Your task: The listing is to be printed in full, exactly as given.

Extracted information:
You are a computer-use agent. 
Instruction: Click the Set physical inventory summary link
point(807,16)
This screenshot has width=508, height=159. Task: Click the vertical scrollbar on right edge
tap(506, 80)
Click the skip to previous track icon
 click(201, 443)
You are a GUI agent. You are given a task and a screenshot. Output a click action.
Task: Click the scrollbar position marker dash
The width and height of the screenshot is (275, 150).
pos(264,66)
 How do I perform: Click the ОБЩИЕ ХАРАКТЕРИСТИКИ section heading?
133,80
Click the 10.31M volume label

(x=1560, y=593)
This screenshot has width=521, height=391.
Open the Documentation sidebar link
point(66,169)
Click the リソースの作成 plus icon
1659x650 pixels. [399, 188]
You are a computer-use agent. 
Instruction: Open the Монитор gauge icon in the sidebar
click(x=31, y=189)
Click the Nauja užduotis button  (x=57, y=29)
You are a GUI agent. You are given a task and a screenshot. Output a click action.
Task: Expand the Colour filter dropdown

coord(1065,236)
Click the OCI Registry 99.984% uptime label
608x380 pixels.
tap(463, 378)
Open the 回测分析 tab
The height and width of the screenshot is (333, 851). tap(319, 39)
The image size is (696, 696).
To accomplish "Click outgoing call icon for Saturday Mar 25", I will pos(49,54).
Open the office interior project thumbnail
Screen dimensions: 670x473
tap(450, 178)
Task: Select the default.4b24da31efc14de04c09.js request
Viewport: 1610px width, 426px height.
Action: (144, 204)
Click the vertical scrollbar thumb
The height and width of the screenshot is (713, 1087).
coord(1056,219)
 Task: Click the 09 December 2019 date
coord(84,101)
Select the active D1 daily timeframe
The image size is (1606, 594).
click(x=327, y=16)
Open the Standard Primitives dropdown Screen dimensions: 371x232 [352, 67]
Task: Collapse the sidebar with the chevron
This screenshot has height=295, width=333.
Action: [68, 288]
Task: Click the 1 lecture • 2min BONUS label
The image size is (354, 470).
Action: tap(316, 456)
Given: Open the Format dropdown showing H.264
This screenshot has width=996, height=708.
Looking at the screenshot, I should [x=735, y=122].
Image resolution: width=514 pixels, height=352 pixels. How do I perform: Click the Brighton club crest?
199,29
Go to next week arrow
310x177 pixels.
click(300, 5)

Expected output:
You are a computer-use agent. 
Instruction: Click the Set physical inventory summary link
point(807,16)
This screenshot has width=508, height=159. Task: Click the vertical scrollbar on right edge
tap(506, 80)
Click the skip to previous track icon
 click(201, 443)
You are a GUI agent. You are given a task and a screenshot. Output a click action.
Task: Click the scrollbar position marker dash
The width and height of the screenshot is (275, 150).
pos(264,66)
 How do I perform: Click the ОБЩИЕ ХАРАКТЕРИСТИКИ section heading?
133,80
Click the 10.31M volume label

(x=1560, y=593)
This screenshot has width=521, height=391.
Open the Documentation sidebar link
point(66,169)
Click the リソースの作成 plus icon
1659x650 pixels. [399, 188]
You are a computer-use agent. 
Instruction: Open the Монитор gauge icon in the sidebar
click(x=31, y=189)
Click the Nauja užduotis button  (x=57, y=29)
You are a GUI agent. You are given a task and a screenshot. Output a click action.
Task: Expand the Colour filter dropdown

coord(1065,236)
Click the OCI Registry 99.984% uptime label
608x380 pixels.
tap(463, 378)
Open the 回测分析 tab
The height and width of the screenshot is (333, 851). tap(319, 39)
The image size is (696, 696).
To accomplish "Click outgoing call icon for Saturday Mar 25", I will pos(49,54).
Open the office interior project thumbnail
Screen dimensions: 670x473
tap(450, 178)
Task: Select the default.4b24da31efc14de04c09.js request
Viewport: 1610px width, 426px height.
Action: (144, 204)
Click the vertical scrollbar thumb
The height and width of the screenshot is (713, 1087).
coord(1056,219)
 Task: Click the 09 December 2019 date
coord(84,101)
Select the active D1 daily timeframe
The image size is (1606, 594).
click(x=327, y=16)
Open the Standard Primitives dropdown Screen dimensions: 371x232 [352, 67]
Task: Collapse the sidebar with the chevron
This screenshot has height=295, width=333.
Action: [68, 288]
Task: Click the 1 lecture • 2min BONUS label
The image size is (354, 470).
Action: tap(316, 456)
Given: Open the Format dropdown showing H.264
This screenshot has width=996, height=708.
Looking at the screenshot, I should [x=735, y=122].
Image resolution: width=514 pixels, height=352 pixels. How do I perform: Click the Brighton club crest?
199,29
Go to next week arrow
310x177 pixels.
click(300, 5)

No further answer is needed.